◆ EXERCISE DIRECTIONS
Print out the entries below with no edits.

Records contained in a dataset
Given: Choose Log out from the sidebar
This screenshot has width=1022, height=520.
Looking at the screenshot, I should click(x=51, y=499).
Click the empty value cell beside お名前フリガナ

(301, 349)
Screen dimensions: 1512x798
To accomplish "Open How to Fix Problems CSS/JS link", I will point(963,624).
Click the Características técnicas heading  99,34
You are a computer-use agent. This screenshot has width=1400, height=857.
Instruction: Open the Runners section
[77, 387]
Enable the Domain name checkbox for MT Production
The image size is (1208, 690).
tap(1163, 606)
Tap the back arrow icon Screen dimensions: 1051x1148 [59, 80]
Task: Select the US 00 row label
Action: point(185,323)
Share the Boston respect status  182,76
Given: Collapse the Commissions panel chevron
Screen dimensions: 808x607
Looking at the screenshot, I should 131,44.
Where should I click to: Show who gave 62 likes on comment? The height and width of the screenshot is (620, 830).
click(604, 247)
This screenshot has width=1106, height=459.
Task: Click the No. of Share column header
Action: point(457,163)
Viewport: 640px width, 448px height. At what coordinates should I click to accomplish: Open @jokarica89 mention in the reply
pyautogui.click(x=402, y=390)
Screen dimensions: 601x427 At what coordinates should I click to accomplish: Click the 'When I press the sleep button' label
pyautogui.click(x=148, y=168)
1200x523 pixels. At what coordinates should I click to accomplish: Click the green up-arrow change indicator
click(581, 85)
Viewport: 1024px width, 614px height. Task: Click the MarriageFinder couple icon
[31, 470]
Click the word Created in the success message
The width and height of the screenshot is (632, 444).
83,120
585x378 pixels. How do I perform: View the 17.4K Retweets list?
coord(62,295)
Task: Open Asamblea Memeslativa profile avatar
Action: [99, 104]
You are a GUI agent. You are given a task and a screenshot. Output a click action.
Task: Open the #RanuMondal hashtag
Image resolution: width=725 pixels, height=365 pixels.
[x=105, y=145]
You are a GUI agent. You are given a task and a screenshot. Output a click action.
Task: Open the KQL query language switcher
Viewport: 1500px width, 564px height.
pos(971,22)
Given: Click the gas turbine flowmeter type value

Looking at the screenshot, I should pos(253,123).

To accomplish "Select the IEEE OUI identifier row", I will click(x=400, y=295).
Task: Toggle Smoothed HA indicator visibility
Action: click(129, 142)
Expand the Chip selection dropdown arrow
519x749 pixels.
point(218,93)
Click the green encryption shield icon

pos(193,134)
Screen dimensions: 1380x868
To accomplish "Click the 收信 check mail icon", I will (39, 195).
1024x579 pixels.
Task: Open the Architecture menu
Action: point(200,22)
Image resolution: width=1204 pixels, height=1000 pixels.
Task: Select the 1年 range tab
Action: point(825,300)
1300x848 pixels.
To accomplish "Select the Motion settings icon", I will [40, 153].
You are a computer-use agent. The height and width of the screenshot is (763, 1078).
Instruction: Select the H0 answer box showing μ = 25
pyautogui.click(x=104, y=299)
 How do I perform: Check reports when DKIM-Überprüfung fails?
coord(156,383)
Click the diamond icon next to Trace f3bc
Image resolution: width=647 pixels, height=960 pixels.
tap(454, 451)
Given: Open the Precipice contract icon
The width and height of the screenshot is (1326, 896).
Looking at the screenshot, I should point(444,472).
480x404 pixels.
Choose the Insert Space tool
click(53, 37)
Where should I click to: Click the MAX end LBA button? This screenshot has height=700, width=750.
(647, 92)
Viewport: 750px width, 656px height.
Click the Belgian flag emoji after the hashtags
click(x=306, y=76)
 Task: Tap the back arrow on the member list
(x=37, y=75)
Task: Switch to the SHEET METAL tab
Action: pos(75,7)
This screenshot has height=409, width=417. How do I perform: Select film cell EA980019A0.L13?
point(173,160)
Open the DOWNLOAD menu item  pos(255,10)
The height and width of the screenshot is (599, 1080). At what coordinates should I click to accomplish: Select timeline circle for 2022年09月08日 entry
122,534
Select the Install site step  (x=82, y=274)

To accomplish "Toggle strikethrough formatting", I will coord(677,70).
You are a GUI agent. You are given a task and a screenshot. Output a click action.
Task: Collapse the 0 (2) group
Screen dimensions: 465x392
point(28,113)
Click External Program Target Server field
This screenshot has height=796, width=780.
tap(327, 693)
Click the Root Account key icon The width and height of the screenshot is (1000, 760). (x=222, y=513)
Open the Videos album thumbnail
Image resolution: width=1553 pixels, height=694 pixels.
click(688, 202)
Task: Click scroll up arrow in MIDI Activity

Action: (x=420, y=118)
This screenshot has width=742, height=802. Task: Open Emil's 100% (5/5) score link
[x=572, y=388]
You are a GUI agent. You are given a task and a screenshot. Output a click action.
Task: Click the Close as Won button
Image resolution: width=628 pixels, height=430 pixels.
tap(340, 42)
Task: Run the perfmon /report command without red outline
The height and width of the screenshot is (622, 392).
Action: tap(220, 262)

◆ YOUR SOLUTION
Given: Choose Log out from the sidebar
This screenshot has width=1022, height=520.
Looking at the screenshot, I should click(x=51, y=499).
Click the empty value cell beside お名前フリガナ

(301, 349)
Screen dimensions: 1512x798
To accomplish "Open How to Fix Problems CSS/JS link", I will point(963,624).
Click the Características técnicas heading  99,34
You are a computer-use agent. This screenshot has width=1400, height=857.
Instruction: Open the Runners section
[77, 387]
Enable the Domain name checkbox for MT Production
The image size is (1208, 690).
tap(1163, 606)
Tap the back arrow icon Screen dimensions: 1051x1148 [59, 80]
Task: Select the US 00 row label
Action: point(185,323)
Share the Boston respect status  182,76
Given: Collapse the Commissions panel chevron
Screen dimensions: 808x607
Looking at the screenshot, I should 131,44.
Where should I click to: Show who gave 62 likes on comment? The height and width of the screenshot is (620, 830).
click(604, 247)
This screenshot has width=1106, height=459.
Task: Click the No. of Share column header
Action: point(457,163)
Viewport: 640px width, 448px height. At what coordinates should I click to accomplish: Open @jokarica89 mention in the reply
pyautogui.click(x=402, y=390)
Screen dimensions: 601x427 At what coordinates should I click to accomplish: Click the 'When I press the sleep button' label
pyautogui.click(x=148, y=168)
1200x523 pixels. At what coordinates should I click to accomplish: Click the green up-arrow change indicator
click(581, 85)
Viewport: 1024px width, 614px height. Task: Click the MarriageFinder couple icon
[31, 470]
Click the word Created in the success message
The width and height of the screenshot is (632, 444).
83,120
585x378 pixels. How do I perform: View the 17.4K Retweets list?
coord(62,295)
Task: Open Asamblea Memeslativa profile avatar
Action: [99, 104]
You are a GUI agent. You are given a task and a screenshot. Output a click action.
Task: Open the #RanuMondal hashtag
Image resolution: width=725 pixels, height=365 pixels.
[x=105, y=145]
You are a GUI agent. You are given a task and a screenshot. Output a click action.
Task: Open the KQL query language switcher
Viewport: 1500px width, 564px height.
pos(971,22)
Given: Click the gas turbine flowmeter type value

Looking at the screenshot, I should pos(253,123).

To accomplish "Select the IEEE OUI identifier row", I will click(x=400, y=295).
Task: Toggle Smoothed HA indicator visibility
Action: click(129, 142)
Expand the Chip selection dropdown arrow
519x749 pixels.
point(218,93)
Click the green encryption shield icon

pos(193,134)
Screen dimensions: 1380x868
To accomplish "Click the 收信 check mail icon", I will (39, 195).
1024x579 pixels.
Task: Open the Architecture menu
Action: point(200,22)
Image resolution: width=1204 pixels, height=1000 pixels.
Task: Select the 1年 range tab
Action: point(825,300)
1300x848 pixels.
To accomplish "Select the Motion settings icon", I will [40, 153].
You are a computer-use agent. The height and width of the screenshot is (763, 1078).
Instruction: Select the H0 answer box showing μ = 25
pyautogui.click(x=104, y=299)
 How do I perform: Check reports when DKIM-Überprüfung fails?
coord(156,383)
Click the diamond icon next to Trace f3bc
Image resolution: width=647 pixels, height=960 pixels.
tap(454, 451)
Given: Open the Precipice contract icon
The width and height of the screenshot is (1326, 896).
Looking at the screenshot, I should point(444,472).
480x404 pixels.
Choose the Insert Space tool
click(53, 37)
Where should I click to: Click the MAX end LBA button? This screenshot has height=700, width=750.
(647, 92)
Viewport: 750px width, 656px height.
Click the Belgian flag emoji after the hashtags
click(x=306, y=76)
 Task: Tap the back arrow on the member list
(x=37, y=75)
Task: Switch to the SHEET METAL tab
Action: pos(75,7)
This screenshot has height=409, width=417. How do I perform: Select film cell EA980019A0.L13?
point(173,160)
Open the DOWNLOAD menu item  pos(255,10)
The height and width of the screenshot is (599, 1080). At what coordinates should I click to accomplish: Select timeline circle for 2022年09月08日 entry
122,534
Select the Install site step  (x=82, y=274)

To accomplish "Toggle strikethrough formatting", I will coord(677,70).
You are a GUI agent. You are given a task and a screenshot. Output a click action.
Task: Collapse the 0 (2) group
Screen dimensions: 465x392
point(28,113)
Click External Program Target Server field
This screenshot has height=796, width=780.
tap(327, 693)
Click the Root Account key icon The width and height of the screenshot is (1000, 760). (x=222, y=513)
Open the Videos album thumbnail
Image resolution: width=1553 pixels, height=694 pixels.
click(688, 202)
Task: Click scroll up arrow in MIDI Activity

Action: (x=420, y=118)
This screenshot has width=742, height=802. Task: Open Emil's 100% (5/5) score link
[x=572, y=388]
You are a GUI agent. You are given a task and a screenshot. Output a click action.
Task: Click the Close as Won button
Image resolution: width=628 pixels, height=430 pixels.
tap(340, 42)
Task: Run the perfmon /report command without red outline
The height and width of the screenshot is (622, 392).
Action: tap(220, 262)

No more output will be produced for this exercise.